Op 7 januari 1837 preekte dominee Hendrik de Cock uit Ulrum in Amersfoort en zijn woorden waren de aanleiding voor een aantal gelovigen om zich aan te sluiten bij de Afscheiding. Het was slechts een klein gezelschap, met één ouderling en één diaken. Ze kwamen bijeen bij elkaar thuis of in de boerderij De Ganskuyl, net buiten de stad. Verontwaardigde geloofsgenoten vielen het groepje soms lastig en scholden hen uit voor scheurmakers. Ondanks dat volgde in 1843 erkenning door koning Willem II en betrok de groeiende gemeente een eigen kerkgebouw aan de Langestraat, met 300 zitplaatsen.
De kerk, die in 1869 de naam Christelijk Gereformeerde Kerk aannam, kreeg te maken met de Doleantie, toen in juni 1887 dominee M.J. Bouwman zich achter Abraham Kuyper schaarde.

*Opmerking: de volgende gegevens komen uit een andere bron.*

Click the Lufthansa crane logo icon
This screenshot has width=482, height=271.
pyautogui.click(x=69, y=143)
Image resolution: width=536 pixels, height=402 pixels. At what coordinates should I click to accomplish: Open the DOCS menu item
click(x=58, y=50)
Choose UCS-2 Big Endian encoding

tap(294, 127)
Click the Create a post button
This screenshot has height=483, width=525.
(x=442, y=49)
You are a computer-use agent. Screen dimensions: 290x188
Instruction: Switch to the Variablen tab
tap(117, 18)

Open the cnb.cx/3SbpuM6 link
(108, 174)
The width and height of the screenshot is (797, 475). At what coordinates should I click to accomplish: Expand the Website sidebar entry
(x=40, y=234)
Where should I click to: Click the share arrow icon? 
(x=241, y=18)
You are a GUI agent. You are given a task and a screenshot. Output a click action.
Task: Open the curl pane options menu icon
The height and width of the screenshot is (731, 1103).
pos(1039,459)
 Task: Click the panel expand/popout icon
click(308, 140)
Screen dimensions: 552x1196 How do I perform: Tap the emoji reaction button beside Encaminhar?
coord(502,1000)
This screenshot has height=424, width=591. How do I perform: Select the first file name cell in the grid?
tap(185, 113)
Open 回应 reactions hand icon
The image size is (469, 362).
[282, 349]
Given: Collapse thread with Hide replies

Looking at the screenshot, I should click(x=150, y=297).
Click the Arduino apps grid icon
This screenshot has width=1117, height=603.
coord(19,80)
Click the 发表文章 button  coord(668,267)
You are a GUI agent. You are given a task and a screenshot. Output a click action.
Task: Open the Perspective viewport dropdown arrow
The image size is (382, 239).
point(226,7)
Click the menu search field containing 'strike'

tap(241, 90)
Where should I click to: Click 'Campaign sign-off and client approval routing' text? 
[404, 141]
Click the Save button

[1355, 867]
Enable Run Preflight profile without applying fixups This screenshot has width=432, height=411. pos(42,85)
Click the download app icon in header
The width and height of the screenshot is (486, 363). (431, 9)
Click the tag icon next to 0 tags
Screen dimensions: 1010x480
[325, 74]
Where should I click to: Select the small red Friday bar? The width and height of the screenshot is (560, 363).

De Dolerenden betrokken een kerkgebouw aan de Zuidsingel en er volgden ouvertures naar de gereformeerde kerk aan de Langestraat. Dat leidde tot samenwerking in 1892 en zelfs een vereniging van de kerken in 1915 onder de naam Gereformeerde Kerk van Amersfoort.
Niet alle christelijk gereformeerden waren het met deze samenwerking eens. In 1893 scheidde zich een kleine groep af en ging zelfstandig verder als Christelijk Gereformeerde Gemeente van Amersfoort. Ze hadden grote bezwaren om zich onder deze vereniging te stellen. In 1917 verkregen ze hun eigen kerkgebouw aan de Willem van Mechelenstraat. Twintig jaar later telden ze al ruim 400 leden en hadden, net als de hervormden en de gereformeerden, eigen verenigingen.